Surtout, lui révèle-t-elle, le nom de Nuta Rychter est inscrit sur le mur des noms du Mémorial de la Shoah. Charles est allé le constater, et s’est retrouvé « complètement perdu, à l’accueil ». Il a avisé les deux jeunes femmes qui se tenaient derrière le comptoir, et a bafouillé un « Bonjour, mon histoire est particulière : je ne sais rien ». « Tous ceux qui entament des recherches arrivent avec ces mots », constate aujourd’hui dans un sourire le jeune professeur parisien.
Un catalogue de 235 609 fiches
Avec chaleur et délicatesse, les deux hôtesses ont orienté le jeune homme au 4e étage du Mémorial, aux archives. Où a commencé une sorte de reconstitution de la vie de Nuta pendant ces années sombres de la Shoah. « Avec les documentalistes chargées de la permanence en salle de lecture, Laure et Yaël, nous avons tapé le nom, et sont sortis directement cinq ou six documents », entre septembre 1942 et mai 1945.

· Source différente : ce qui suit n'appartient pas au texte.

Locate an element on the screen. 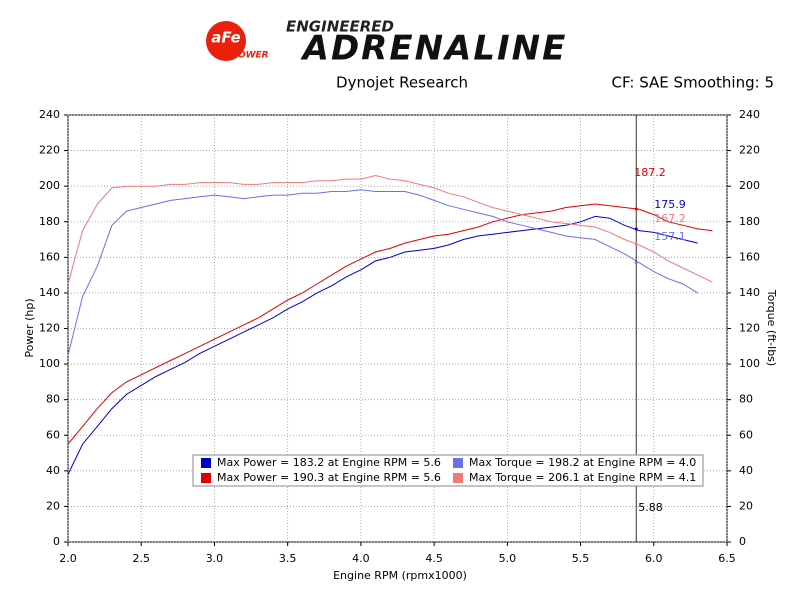 The height and width of the screenshot is (600, 800). logo: aFe POWER is located at coordinates (238, 41).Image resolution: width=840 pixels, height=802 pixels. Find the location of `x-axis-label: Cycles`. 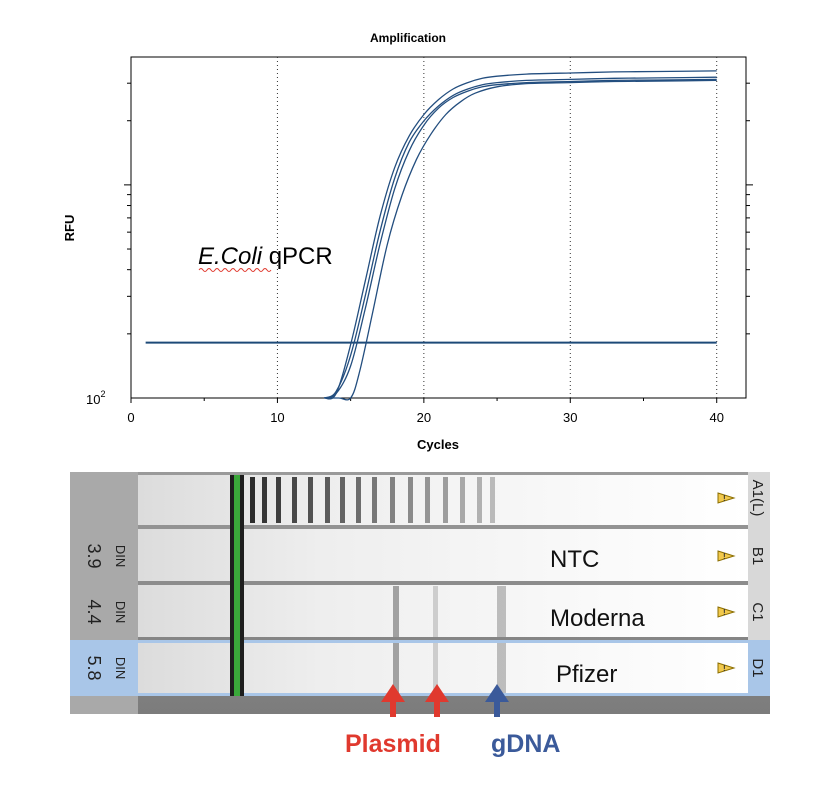

x-axis-label: Cycles is located at coordinates (438, 444).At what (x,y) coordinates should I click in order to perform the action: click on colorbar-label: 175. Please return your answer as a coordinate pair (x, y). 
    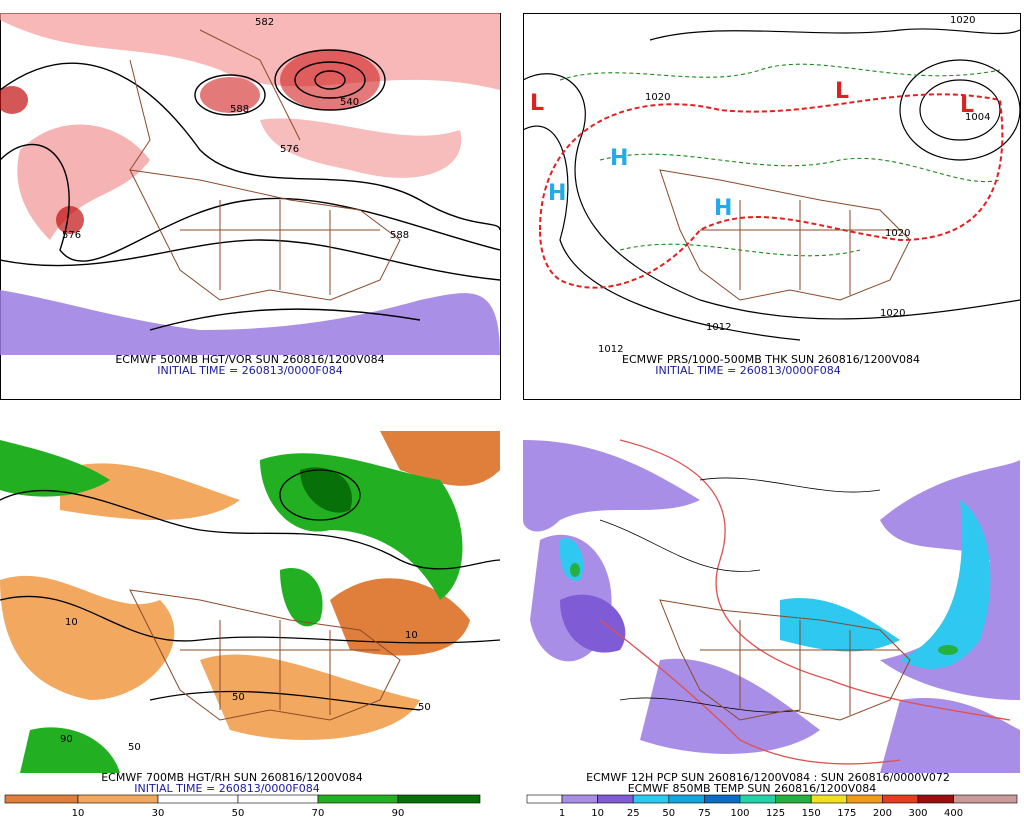
    Looking at the image, I should click on (846, 814).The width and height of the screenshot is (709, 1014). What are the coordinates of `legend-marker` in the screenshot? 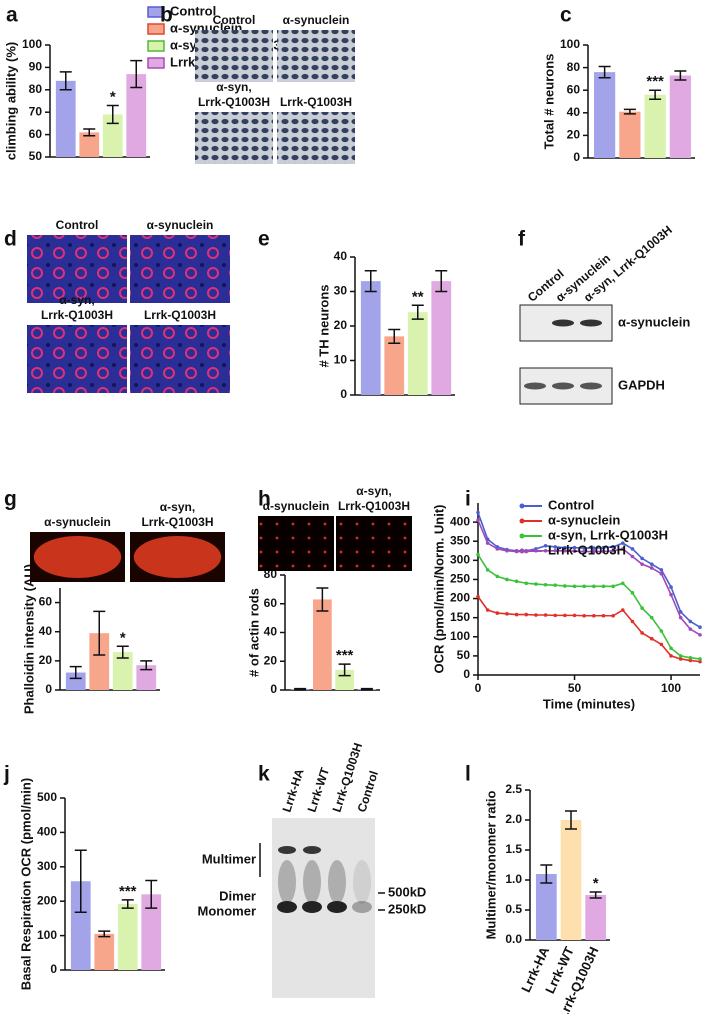 It's located at (522, 506).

Les toutes premières pièces d’un puzzle que Charles a commencé à reconstituer, en y consacrant tous ses mercredis, tous ses dimanches, et parfois même le samedi et même ses nuits. Une sorte de résolution de cold case, constituée de tableaux, et de recherches en Pologne, en France, en Israël, aux États-Unis. Une course haletante contre l’histoire qui commence par l’examen des « fichiers », pour retrouver la trace des déportés pendant la guerre.